- Ejercicio: Sustituye "Switch" por "Go" y copia solo las líneas que empiezan en la que contiene "Where should I click to: Click Complete" y siguen hasta la que contiene "point(190,529)", ambas incluidas, sin cambiar nada más.

++++ Extracto de registros ++++

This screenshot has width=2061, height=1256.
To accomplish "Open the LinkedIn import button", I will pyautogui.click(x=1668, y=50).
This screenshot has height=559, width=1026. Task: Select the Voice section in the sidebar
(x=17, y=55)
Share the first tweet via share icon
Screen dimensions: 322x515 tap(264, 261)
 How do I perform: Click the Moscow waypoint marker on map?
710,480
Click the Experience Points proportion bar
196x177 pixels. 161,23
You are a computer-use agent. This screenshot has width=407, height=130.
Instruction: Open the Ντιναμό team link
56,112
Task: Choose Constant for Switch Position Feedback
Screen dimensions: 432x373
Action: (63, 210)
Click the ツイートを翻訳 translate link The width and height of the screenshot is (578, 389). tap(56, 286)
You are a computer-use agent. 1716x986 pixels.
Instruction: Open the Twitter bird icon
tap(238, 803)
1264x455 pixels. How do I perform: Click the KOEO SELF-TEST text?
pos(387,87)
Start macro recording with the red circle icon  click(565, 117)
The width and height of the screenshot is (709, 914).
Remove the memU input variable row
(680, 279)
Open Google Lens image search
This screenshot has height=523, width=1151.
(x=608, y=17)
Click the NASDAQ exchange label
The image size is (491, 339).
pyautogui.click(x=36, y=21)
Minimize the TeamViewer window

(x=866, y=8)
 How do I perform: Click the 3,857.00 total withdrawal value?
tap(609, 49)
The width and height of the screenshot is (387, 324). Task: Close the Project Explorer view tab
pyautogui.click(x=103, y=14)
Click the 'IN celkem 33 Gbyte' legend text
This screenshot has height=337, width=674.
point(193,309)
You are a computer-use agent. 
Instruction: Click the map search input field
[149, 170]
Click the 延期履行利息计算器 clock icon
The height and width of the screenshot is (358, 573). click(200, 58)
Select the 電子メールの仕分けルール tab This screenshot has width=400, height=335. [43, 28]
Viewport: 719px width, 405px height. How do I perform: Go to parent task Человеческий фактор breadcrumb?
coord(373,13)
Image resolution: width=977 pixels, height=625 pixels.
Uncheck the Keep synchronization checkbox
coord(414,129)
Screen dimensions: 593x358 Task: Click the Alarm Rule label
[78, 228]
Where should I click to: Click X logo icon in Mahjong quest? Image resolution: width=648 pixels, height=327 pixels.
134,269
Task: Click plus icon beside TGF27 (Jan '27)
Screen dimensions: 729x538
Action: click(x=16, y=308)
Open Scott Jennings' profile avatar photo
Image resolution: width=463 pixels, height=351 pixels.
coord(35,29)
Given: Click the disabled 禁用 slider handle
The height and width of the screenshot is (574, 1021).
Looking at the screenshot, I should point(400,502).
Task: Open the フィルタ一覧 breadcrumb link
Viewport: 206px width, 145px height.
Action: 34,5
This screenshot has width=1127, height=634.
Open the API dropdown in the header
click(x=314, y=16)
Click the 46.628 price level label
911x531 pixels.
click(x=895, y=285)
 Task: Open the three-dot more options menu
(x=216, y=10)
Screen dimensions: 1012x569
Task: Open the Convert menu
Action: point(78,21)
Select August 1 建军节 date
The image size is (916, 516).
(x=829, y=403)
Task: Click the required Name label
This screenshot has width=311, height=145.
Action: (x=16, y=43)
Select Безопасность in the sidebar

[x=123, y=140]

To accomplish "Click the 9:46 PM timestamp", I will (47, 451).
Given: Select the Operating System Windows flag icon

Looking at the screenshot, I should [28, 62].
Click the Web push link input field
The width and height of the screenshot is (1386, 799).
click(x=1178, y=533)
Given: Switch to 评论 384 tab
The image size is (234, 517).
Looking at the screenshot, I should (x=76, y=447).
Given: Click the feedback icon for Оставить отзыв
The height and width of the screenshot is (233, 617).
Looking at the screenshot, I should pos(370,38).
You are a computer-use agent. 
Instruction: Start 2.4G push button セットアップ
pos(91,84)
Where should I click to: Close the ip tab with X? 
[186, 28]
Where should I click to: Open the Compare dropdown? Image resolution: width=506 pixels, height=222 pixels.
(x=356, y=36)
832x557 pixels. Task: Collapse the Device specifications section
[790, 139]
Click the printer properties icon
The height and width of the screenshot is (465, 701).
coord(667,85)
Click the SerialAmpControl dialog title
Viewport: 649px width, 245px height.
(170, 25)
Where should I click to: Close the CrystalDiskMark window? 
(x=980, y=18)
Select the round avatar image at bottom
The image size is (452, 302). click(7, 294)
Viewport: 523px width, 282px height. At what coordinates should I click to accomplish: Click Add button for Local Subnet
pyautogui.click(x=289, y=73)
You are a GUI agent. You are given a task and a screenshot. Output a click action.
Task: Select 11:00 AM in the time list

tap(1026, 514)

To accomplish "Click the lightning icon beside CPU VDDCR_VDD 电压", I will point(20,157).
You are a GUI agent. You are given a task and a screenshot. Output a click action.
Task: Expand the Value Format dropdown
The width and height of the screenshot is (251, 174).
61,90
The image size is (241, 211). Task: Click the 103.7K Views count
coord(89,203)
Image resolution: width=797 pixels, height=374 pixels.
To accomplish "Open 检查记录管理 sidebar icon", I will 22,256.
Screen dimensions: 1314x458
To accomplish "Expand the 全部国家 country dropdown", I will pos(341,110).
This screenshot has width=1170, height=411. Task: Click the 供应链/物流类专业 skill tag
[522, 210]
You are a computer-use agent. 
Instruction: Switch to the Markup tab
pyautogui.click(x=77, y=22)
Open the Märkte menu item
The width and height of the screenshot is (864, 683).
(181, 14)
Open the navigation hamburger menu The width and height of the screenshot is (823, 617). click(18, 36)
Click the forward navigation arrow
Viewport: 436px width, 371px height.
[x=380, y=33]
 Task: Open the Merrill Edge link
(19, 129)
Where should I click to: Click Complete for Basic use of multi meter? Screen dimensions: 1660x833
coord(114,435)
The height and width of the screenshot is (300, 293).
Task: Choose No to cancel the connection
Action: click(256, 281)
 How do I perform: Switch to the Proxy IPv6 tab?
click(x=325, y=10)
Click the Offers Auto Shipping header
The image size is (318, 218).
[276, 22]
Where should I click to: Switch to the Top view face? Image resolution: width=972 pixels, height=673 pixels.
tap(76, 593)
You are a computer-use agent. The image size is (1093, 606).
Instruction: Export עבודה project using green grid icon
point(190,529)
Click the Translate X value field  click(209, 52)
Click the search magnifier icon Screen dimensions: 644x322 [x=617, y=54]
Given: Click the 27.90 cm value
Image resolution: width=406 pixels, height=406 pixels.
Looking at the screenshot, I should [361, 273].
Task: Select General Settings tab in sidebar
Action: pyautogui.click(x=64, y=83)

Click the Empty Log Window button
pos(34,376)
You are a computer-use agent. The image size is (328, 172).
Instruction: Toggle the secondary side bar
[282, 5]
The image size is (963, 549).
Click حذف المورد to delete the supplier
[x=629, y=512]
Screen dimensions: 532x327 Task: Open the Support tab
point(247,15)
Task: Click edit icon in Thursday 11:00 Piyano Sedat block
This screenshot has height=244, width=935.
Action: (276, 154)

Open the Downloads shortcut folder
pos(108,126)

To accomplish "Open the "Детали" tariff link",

++++

- Resultado:
Where should I click to: Click Complete for Basic use of multi meter? Screen dimensions: 1660x833
coord(114,435)
The height and width of the screenshot is (300, 293).
Task: Choose No to cancel the connection
Action: click(256, 281)
 How do I perform: Go to the Proxy IPv6 tab?
click(x=325, y=10)
Click the Offers Auto Shipping header
The image size is (318, 218).
[276, 22]
Where should I click to: Go to the Top view face? Image resolution: width=972 pixels, height=673 pixels.
tap(76, 593)
You are a computer-use agent. The image size is (1093, 606).
Instruction: Export עבודה project using green grid icon
point(190,529)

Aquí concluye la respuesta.